Vitamin D receptor agonists inhibit pro-inflammatory cytokine production from the respiratory epithelium in cystic fibrosis

Background

1,25-Dihydroxycholecalciferol (1,25(OH)₂D₃) has been shown to mitigate epithelial inflammatory responses after antigen exposure. Patients with cystic fibrosis (CF) are at particular risk for vitamin D deficiency. This may contribute to the exaggerated inflammatory response to pulmonary infection in CF.

Methods

CF respiratory epithelial cell lines were exposed to Pseudomonas aeruginosa lipopolysaccharide (LPS) and Pseudomonas conditioned medium (PCM) in the presence or absence of 1,25(OH)₂D₃ or a range of vitamin D receptor (VDR) agonists.

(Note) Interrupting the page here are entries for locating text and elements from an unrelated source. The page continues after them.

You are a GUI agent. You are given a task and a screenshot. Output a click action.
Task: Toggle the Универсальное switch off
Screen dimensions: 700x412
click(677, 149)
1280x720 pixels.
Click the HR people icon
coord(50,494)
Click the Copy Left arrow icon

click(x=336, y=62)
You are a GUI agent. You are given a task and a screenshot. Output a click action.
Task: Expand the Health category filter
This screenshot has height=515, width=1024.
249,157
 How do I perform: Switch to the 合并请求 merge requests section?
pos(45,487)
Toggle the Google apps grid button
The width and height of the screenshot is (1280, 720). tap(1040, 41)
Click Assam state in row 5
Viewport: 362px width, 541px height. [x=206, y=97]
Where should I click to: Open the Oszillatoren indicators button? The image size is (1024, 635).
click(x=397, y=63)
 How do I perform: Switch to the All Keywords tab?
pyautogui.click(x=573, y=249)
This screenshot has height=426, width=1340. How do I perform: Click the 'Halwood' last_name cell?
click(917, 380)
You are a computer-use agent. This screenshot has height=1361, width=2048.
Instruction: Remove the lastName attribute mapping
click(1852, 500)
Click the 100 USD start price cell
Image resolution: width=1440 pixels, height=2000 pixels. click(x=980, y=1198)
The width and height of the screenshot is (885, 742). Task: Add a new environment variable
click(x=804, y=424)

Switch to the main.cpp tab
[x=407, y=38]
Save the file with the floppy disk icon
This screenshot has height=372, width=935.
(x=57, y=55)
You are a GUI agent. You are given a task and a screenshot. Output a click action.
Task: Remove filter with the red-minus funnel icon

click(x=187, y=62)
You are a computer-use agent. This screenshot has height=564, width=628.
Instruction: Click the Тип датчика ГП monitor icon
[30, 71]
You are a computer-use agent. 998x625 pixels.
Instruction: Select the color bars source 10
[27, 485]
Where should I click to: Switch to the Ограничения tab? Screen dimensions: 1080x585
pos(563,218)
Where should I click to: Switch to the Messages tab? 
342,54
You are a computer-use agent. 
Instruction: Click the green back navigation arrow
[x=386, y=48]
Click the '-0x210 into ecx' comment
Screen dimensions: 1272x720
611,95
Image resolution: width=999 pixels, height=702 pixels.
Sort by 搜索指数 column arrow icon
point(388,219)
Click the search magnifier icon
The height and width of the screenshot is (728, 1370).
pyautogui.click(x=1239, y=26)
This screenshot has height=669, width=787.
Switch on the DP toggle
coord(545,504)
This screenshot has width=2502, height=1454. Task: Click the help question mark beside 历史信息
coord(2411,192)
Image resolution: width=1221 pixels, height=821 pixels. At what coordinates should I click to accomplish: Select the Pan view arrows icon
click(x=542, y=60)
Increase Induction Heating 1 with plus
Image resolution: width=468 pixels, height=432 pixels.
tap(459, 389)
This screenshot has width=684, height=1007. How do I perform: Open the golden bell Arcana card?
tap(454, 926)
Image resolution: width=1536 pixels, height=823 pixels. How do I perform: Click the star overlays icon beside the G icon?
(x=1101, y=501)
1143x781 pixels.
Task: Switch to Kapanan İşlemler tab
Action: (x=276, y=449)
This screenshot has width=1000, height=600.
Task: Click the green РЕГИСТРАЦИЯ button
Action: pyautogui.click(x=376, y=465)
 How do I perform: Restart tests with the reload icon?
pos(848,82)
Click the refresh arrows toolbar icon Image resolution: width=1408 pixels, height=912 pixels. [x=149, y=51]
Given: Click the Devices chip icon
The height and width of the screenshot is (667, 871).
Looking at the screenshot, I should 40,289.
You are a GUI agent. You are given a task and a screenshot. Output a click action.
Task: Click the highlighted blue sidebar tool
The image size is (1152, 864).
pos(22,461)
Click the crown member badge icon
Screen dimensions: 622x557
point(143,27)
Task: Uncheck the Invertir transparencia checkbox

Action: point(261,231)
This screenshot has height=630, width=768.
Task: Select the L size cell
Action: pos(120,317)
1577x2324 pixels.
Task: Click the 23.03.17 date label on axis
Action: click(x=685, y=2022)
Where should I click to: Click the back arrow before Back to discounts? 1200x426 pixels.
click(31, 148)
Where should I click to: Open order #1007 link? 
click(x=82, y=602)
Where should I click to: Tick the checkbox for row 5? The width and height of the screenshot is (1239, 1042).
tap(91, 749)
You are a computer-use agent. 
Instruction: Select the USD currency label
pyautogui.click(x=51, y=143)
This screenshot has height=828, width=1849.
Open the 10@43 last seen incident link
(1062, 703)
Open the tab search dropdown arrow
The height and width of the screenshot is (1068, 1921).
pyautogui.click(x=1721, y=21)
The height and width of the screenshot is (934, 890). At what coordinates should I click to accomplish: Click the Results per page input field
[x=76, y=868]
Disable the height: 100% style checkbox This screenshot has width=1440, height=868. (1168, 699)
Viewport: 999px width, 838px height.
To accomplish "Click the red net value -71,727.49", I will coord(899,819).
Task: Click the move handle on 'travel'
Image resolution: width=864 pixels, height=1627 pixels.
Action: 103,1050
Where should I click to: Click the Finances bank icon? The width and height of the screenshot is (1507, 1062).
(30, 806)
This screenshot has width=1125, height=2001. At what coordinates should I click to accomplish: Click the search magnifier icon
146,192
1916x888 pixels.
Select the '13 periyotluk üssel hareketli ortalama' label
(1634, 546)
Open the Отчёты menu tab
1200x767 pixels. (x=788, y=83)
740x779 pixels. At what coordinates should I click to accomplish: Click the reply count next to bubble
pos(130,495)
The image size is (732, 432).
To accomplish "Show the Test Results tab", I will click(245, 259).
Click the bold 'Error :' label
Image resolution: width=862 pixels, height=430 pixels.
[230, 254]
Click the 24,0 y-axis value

Levels of IL-6 and IL-8 were measured in cell supernatants, and cellular total and phosphorylated IκBα were determined. Levels of human cathelicidin antimicrobial peptide (hCAP18) mRNA and protein were measured in cells after treatment with 1,25(OH)₂D₃.

Results

Pretreatment with 1,25(OH)₂D₃ was associated with significant reductions in IL-6 and IL-8 protein secretion after antigen exposure, a finding reproduced with a range of low calcaemic VDR agonists. 1,25(OH)₂D₃ treatment led to a decrease in IκBα phosphorylation and increased total cellular IκBα. Treatment with 1,25(OH)₂D₃ was associated with an increase in hCAP18/LL-37 mRNA and protein levels.

Conclusions

Both 1,25(OH)₂D₃ and other VDR agonists significantly reduce the pro-inflammatory response to antigen challenge in CF airway epithelial cells. VDR agonists have significant therapeutic potential in CF.